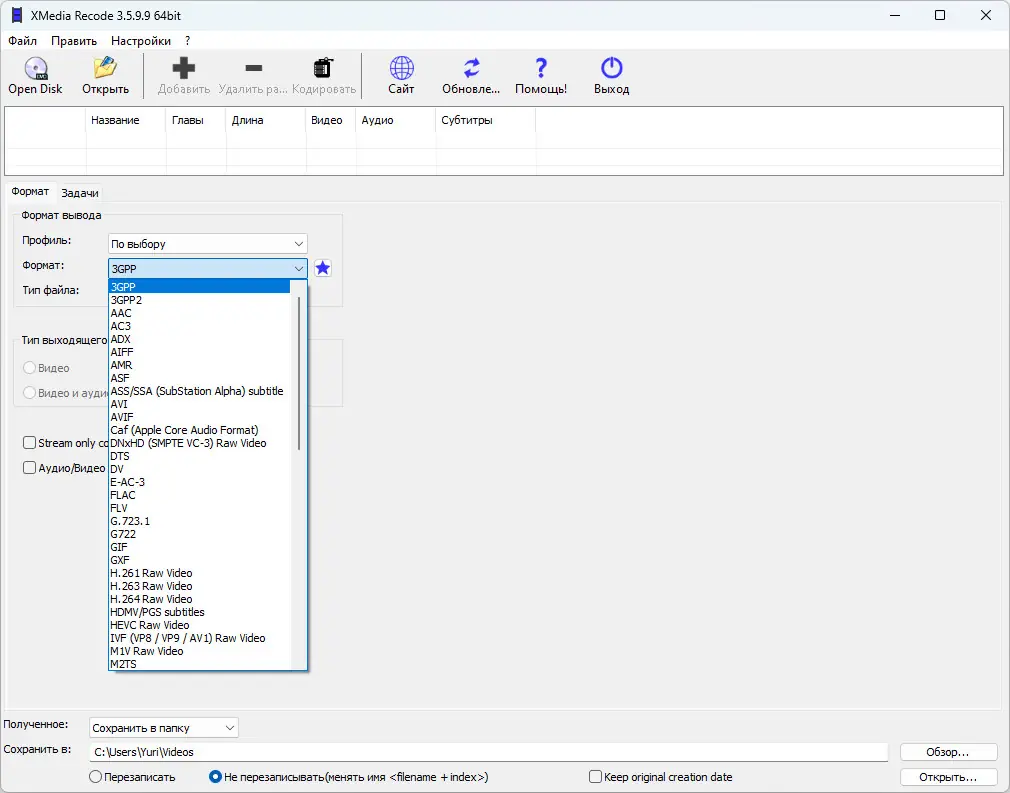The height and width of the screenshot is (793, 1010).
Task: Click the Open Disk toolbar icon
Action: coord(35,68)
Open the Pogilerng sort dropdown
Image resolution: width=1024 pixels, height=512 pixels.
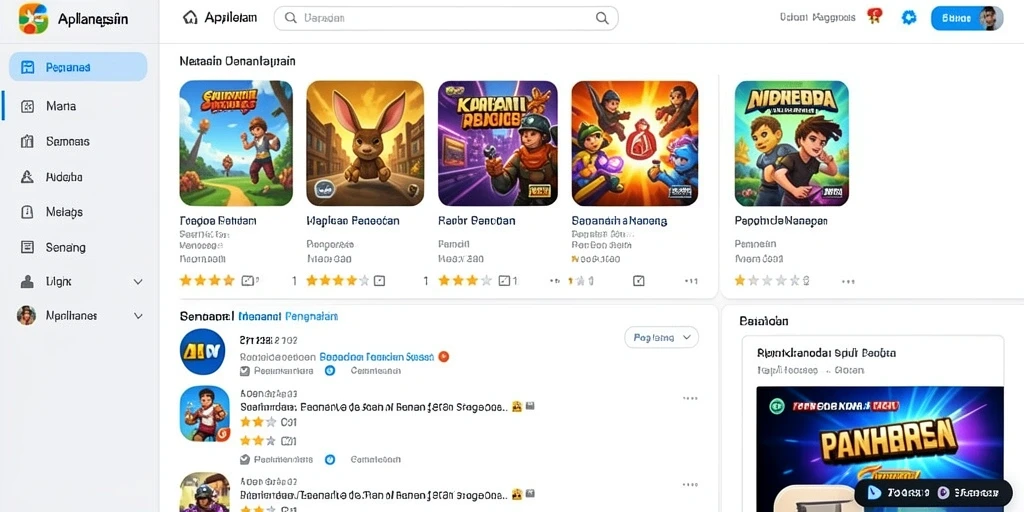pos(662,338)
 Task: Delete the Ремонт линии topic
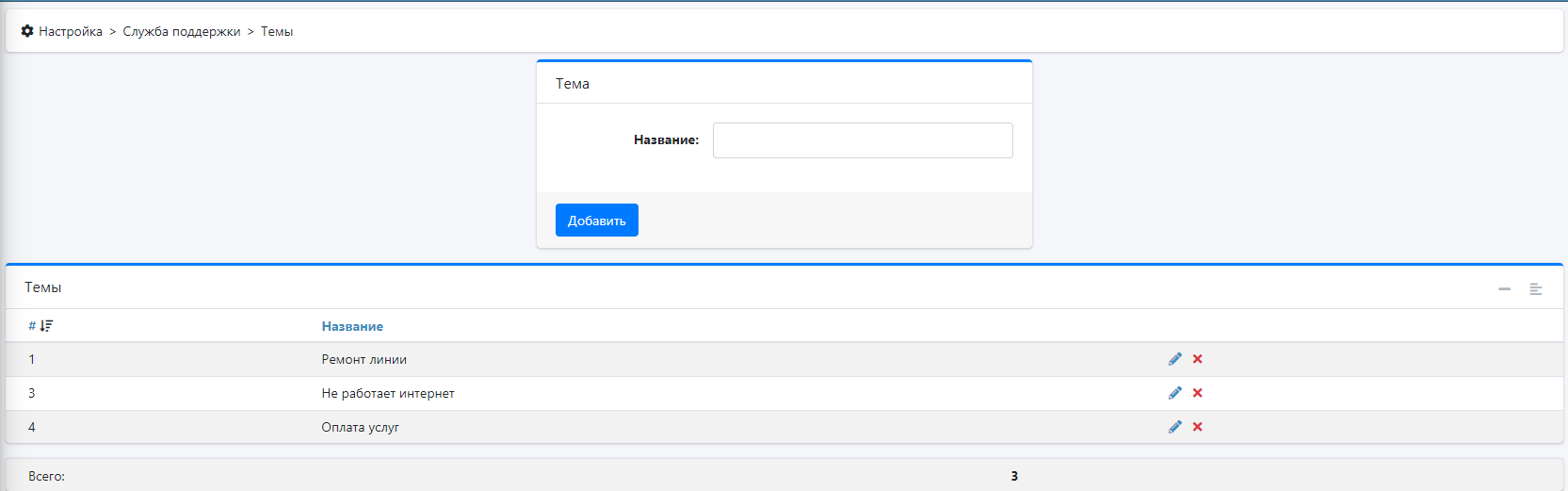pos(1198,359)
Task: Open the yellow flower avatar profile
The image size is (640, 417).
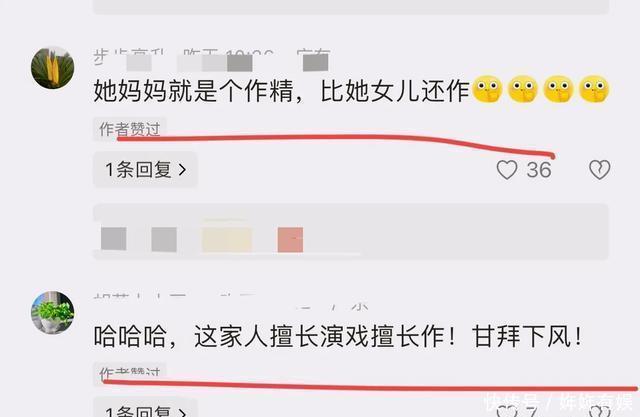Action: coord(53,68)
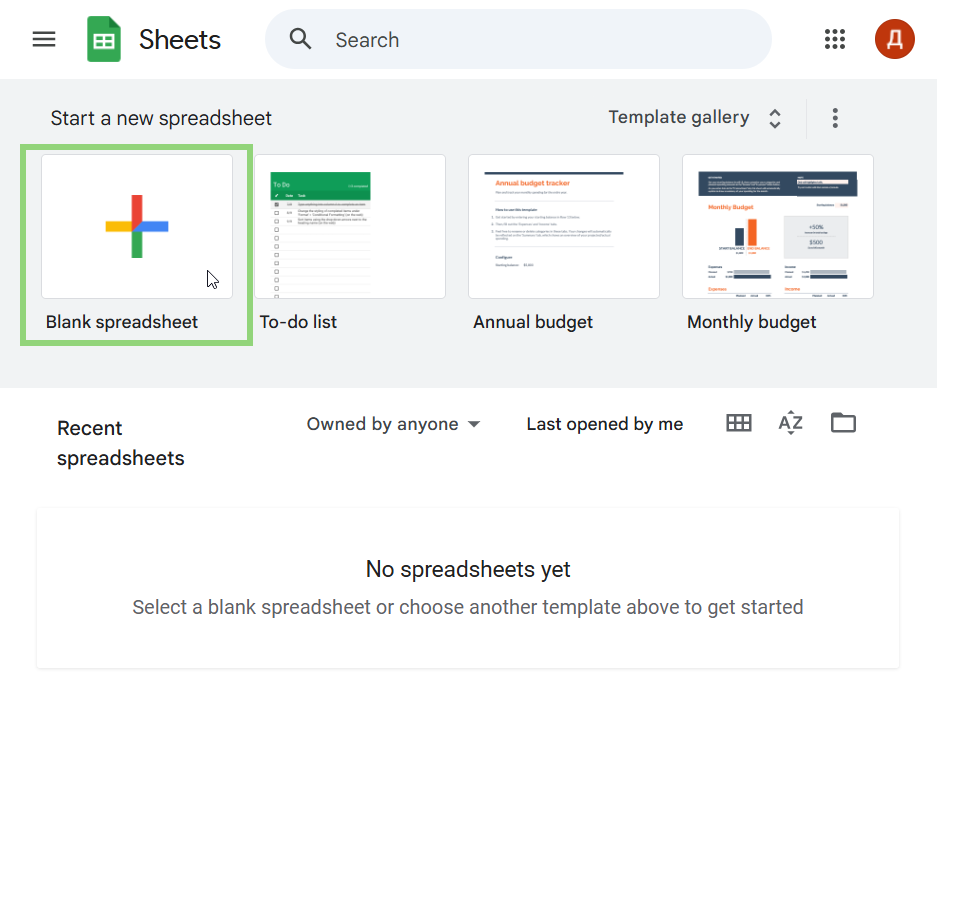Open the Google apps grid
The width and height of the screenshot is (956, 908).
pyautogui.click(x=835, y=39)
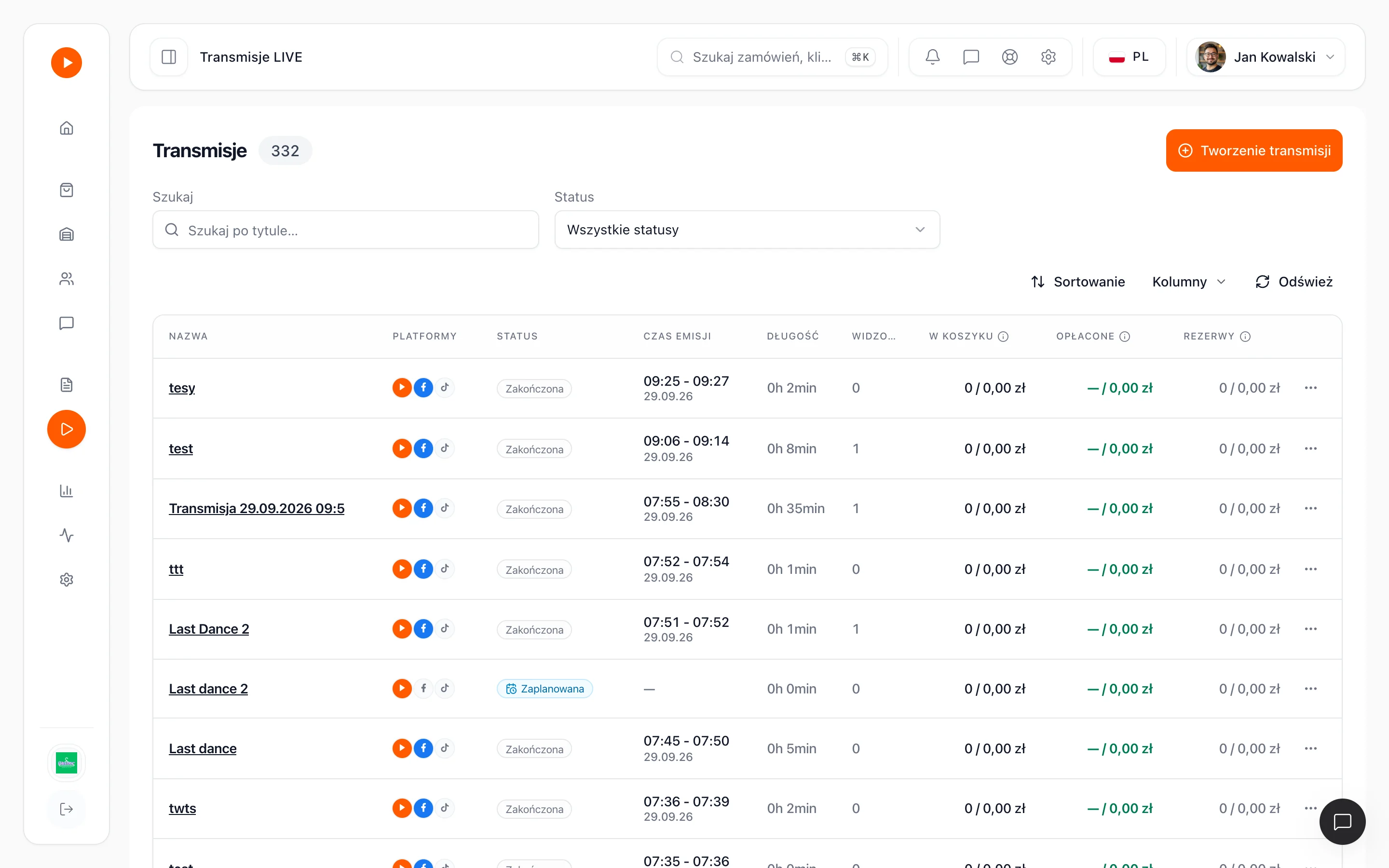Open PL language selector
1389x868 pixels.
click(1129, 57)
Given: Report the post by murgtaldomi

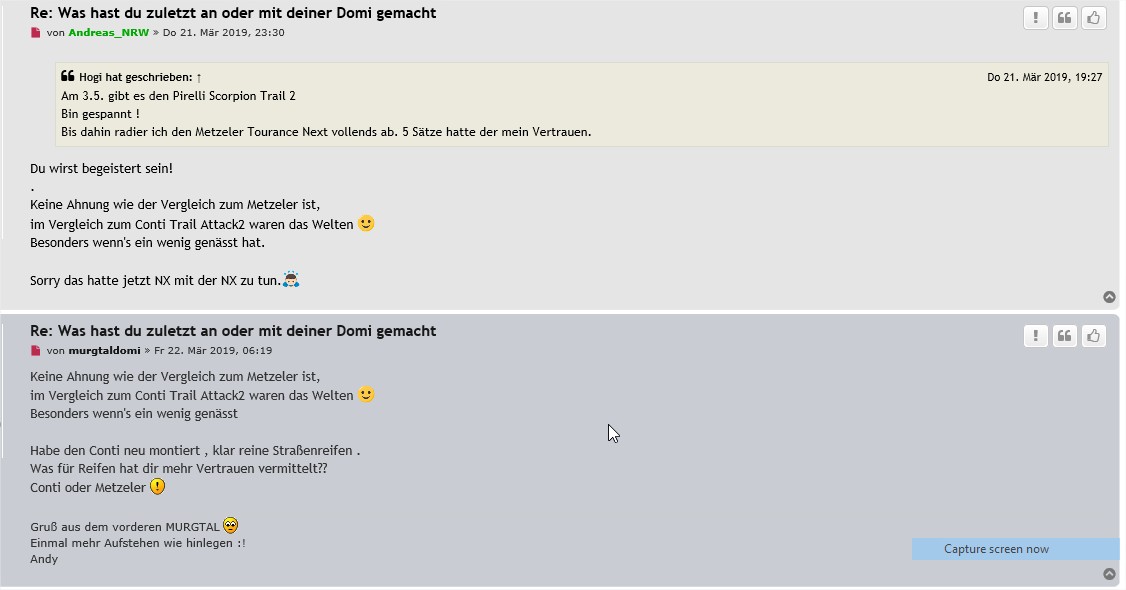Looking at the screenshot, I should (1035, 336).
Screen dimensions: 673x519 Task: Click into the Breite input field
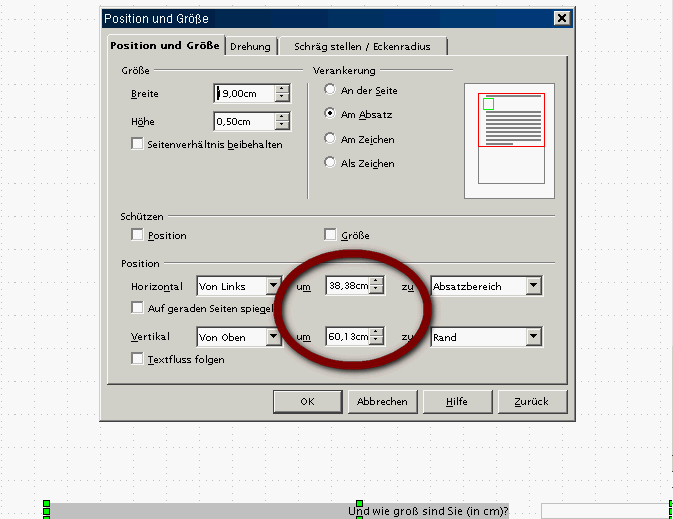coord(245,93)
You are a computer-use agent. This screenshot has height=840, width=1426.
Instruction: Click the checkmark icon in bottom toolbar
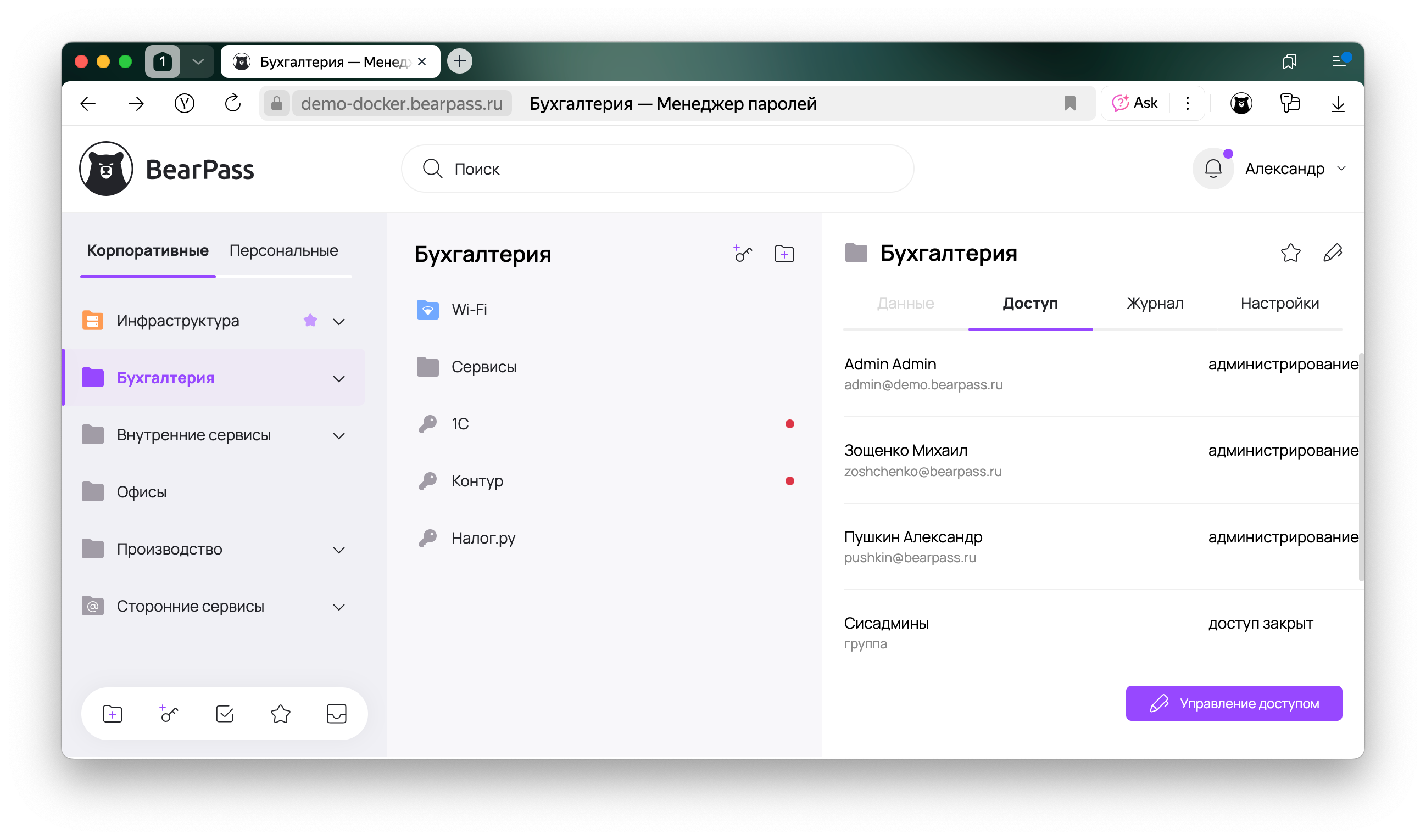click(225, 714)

☆ ☆ ☆ ☆

▶ [What to work on] Express everything from the start of the material down to and including the line containing "pos(1198,359)" as a Markdown table with the columns Row and Line, one numbered row per line. Leave out blank lines and the pictures.

▶ [Written response]
| Row | Line |
|---|---|
| 1 | The height and width of the screenshot is (793, 1010). |
| 2 | Task: Click the Open Disk toolbar icon |
| 3 | Action: coord(35,68) |
| 4 | Open the Pogilerng sort dropdown |
| 5 | Image resolution: width=1024 pixels, height=512 pixels. |
| 6 | pos(662,338) |
| 7 |  Task: Delete the Ремонт линии topic |
| 8 | pos(1198,359) |